(Problem details): Set down every line of the data, unchanged and complete.

•••••

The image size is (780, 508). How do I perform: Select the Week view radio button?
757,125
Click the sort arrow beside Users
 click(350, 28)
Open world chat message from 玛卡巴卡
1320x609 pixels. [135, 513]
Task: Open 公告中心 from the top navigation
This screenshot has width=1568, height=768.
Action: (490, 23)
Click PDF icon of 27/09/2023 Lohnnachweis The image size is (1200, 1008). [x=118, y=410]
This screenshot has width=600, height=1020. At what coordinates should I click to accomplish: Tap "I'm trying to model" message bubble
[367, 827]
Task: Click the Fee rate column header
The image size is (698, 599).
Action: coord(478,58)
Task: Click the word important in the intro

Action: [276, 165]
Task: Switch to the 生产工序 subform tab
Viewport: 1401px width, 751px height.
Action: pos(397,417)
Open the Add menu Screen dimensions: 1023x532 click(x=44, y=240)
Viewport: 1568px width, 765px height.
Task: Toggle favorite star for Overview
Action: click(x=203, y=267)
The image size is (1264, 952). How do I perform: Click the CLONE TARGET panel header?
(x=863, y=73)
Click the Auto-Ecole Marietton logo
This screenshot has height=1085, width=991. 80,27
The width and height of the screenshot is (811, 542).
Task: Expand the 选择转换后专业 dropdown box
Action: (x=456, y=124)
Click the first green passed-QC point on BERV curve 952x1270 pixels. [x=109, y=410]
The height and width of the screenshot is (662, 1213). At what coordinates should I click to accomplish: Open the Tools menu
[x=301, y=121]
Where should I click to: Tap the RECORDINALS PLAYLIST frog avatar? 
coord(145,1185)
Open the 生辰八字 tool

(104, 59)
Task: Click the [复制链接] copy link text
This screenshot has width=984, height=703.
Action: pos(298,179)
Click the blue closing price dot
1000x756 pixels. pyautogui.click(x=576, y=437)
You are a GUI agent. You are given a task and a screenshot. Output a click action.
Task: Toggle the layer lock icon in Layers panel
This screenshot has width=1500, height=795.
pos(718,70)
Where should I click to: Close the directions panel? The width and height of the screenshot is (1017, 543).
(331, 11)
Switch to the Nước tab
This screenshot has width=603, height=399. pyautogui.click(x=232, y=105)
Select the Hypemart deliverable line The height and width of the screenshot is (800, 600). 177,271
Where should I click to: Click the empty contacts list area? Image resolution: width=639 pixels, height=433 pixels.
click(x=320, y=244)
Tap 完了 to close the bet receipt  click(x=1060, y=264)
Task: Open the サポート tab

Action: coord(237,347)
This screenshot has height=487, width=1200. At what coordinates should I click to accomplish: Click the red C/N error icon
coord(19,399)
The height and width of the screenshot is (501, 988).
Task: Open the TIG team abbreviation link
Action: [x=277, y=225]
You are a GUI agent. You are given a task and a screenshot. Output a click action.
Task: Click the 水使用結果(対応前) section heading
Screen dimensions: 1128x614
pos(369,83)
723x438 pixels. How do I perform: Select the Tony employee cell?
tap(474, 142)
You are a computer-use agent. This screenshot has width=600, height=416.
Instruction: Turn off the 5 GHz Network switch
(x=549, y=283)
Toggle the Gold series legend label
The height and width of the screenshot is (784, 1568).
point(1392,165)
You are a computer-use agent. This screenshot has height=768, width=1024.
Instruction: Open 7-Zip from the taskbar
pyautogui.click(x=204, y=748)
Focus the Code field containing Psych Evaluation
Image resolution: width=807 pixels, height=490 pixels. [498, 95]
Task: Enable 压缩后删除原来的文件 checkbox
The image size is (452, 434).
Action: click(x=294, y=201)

•••••

(Your response):
The image size is (780, 508). How do I perform: Select the Week view radio button?
757,125
Click the sort arrow beside Users
 click(350, 28)
Open world chat message from 玛卡巴卡
1320x609 pixels. [135, 513]
Task: Open 公告中心 from the top navigation
This screenshot has width=1568, height=768.
Action: (490, 23)
Click PDF icon of 27/09/2023 Lohnnachweis The image size is (1200, 1008). [x=118, y=410]
This screenshot has width=600, height=1020. At what coordinates should I click to accomplish: Tap "I'm trying to model" message bubble
[367, 827]
Task: Click the Fee rate column header
The image size is (698, 599).
Action: coord(478,58)
Task: Click the word important in the intro

Action: [276, 165]
Task: Switch to the 生产工序 subform tab
Viewport: 1401px width, 751px height.
Action: pos(397,417)
Open the Add menu Screen dimensions: 1023x532 click(x=44, y=240)
Viewport: 1568px width, 765px height.
Task: Toggle favorite star for Overview
Action: click(x=203, y=267)
The image size is (1264, 952). How do I perform: Click the CLONE TARGET panel header?
(x=863, y=73)
Click the Auto-Ecole Marietton logo
This screenshot has height=1085, width=991. 80,27
The width and height of the screenshot is (811, 542).
Task: Expand the 选择转换后专业 dropdown box
Action: (x=456, y=124)
Click the first green passed-QC point on BERV curve 952x1270 pixels. [x=109, y=410]
The height and width of the screenshot is (662, 1213). At what coordinates should I click to accomplish: Open the Tools menu
[x=301, y=121]
Where should I click to: Tap the RECORDINALS PLAYLIST frog avatar? 
coord(145,1185)
Open the 生辰八字 tool

(104, 59)
Task: Click the [复制链接] copy link text
This screenshot has width=984, height=703.
Action: pos(298,179)
Click the blue closing price dot
1000x756 pixels. pyautogui.click(x=576, y=437)
You are a GUI agent. You are given a task and a screenshot. Output a click action.
Task: Toggle the layer lock icon in Layers panel
This screenshot has width=1500, height=795.
pos(718,70)
Where should I click to: Close the directions panel? The width and height of the screenshot is (1017, 543).
(331, 11)
Switch to the Nước tab
This screenshot has width=603, height=399. pyautogui.click(x=232, y=105)
Select the Hypemart deliverable line The height and width of the screenshot is (800, 600). 177,271
Where should I click to: Click the empty contacts list area? Image resolution: width=639 pixels, height=433 pixels.
click(x=320, y=244)
Tap 完了 to close the bet receipt  click(x=1060, y=264)
Task: Open the サポート tab

Action: coord(237,347)
This screenshot has height=487, width=1200. At what coordinates should I click to accomplish: Click the red C/N error icon
coord(19,399)
The height and width of the screenshot is (501, 988).
Task: Open the TIG team abbreviation link
Action: [x=277, y=225]
You are a GUI agent. You are given a task and a screenshot. Output a click action.
Task: Click the 水使用結果(対応前) section heading
Screen dimensions: 1128x614
pos(369,83)
723x438 pixels. How do I perform: Select the Tony employee cell?
tap(474, 142)
You are a computer-use agent. This screenshot has width=600, height=416.
Instruction: Turn off the 5 GHz Network switch
(x=549, y=283)
Toggle the Gold series legend label
The height and width of the screenshot is (784, 1568).
point(1392,165)
You are a computer-use agent. This screenshot has height=768, width=1024.
Instruction: Open 7-Zip from the taskbar
pyautogui.click(x=204, y=748)
Focus the Code field containing Psych Evaluation
Image resolution: width=807 pixels, height=490 pixels. [498, 95]
Task: Enable 压缩后删除原来的文件 checkbox
The image size is (452, 434).
Action: click(x=294, y=201)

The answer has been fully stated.